How does the Taoiseach claim that Articles 2 and 3 of the Constitution, and Article 1 of the Anglo-Irish Agreement, are not inconsistent with one another when they say quite incompatible things, one being that Ireland is one country and the other that there will be no change in the status of Northern Ireland without the consent of the majority of the people there?

What I am stating is what the Supreme Court stated when they found, as a result of the McGimpsey brothers' seeking of a declaration that the Anglo-Irish Agreement was contrary to the provisions of the Constitution. The High Court dismissed that claim — as I am sure the Deputy is aware — in July 1988 and the brothers appealed that decision to the Supreme Court. On I March 1990, the Supreme Court dismissed the appeal and found that the Anglo-Irish Agreement was not inconsistent with Articles 2 and 3 and 29 of the Constitution; that Article 3, pending unification, prohibits the enactment of laws applicable in Northern Ireland and that the Agreement was not concluded in disregard of the interests of the Unionist community in Northern Ireland. I am not saying this; that is the judgment of the Supreme Court.

Is the Taoiseach aware that the Supreme Court found that there was a constitutional imperative on the Government and this House——

Order; the time limit fixed in our revised Standing Orders for dealing with Taoiseach's questions is now exhausted and, therefore, I am proceeding to deal with questions——

I have two questions down.

I know that, Deputy but I am bound by the Standing Orders of this House.

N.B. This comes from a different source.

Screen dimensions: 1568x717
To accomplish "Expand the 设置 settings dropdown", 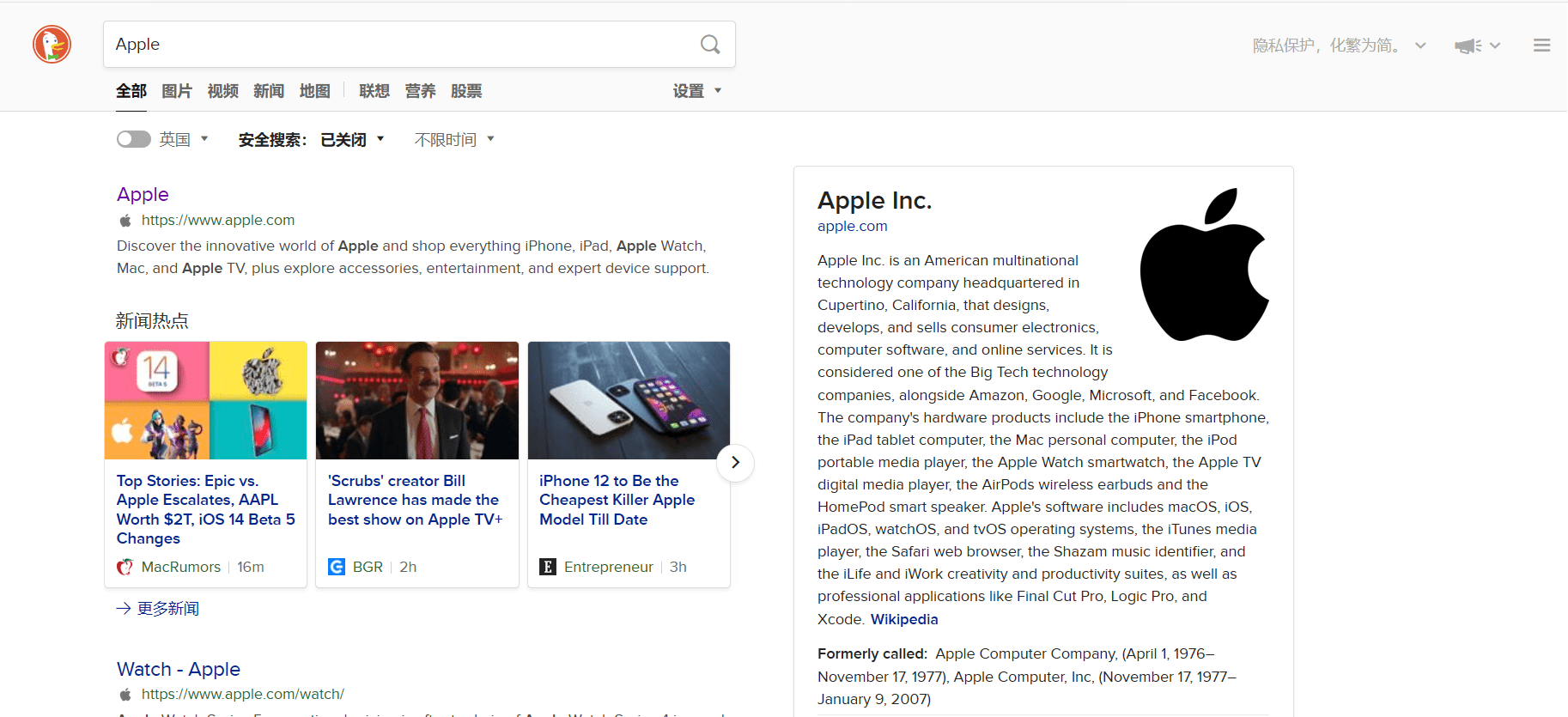I will (x=696, y=91).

On a point of order, may I respectfully ask if you would in the future when the Taoiseach proposes to take a large number of questions together which would result in there being an inadequate opportunity to ask supplementary questions allow the Taoiseach to take those questions and postpone them until the following day? It is unacceptable that the discussion on an issue of this importance should be foreshortened. I should have an opportunity to ask my supplementary question.

The Chair is merely administering the rules of this House. I am now proceeding to deal with questions——

On a point of order, Sir——

The Deputy may not persist in raising points of order when he knows that the Chair is factually correct in interpreting the Standing Orders of this House.

I am sure the House will agree that the matter is of sufficient importance to allow the Taoiseach to answer one more round of supplementary questions from Deputies who went to the trouble of putting down questions, bearing in mind that the House has not met for the last two weeks and that many serious things affecting Northern Ireland have happened since then.

If Members are dissatisfied with the Taoiseach's replies they have a remedy.

We have supplementary questions that we want to put to the Taoiseach.

In accordance with our Standing Orders, I am now proceeding to deal with questions nominated for priority to the Minister for Transport, Energy and Communications. Question No. 19.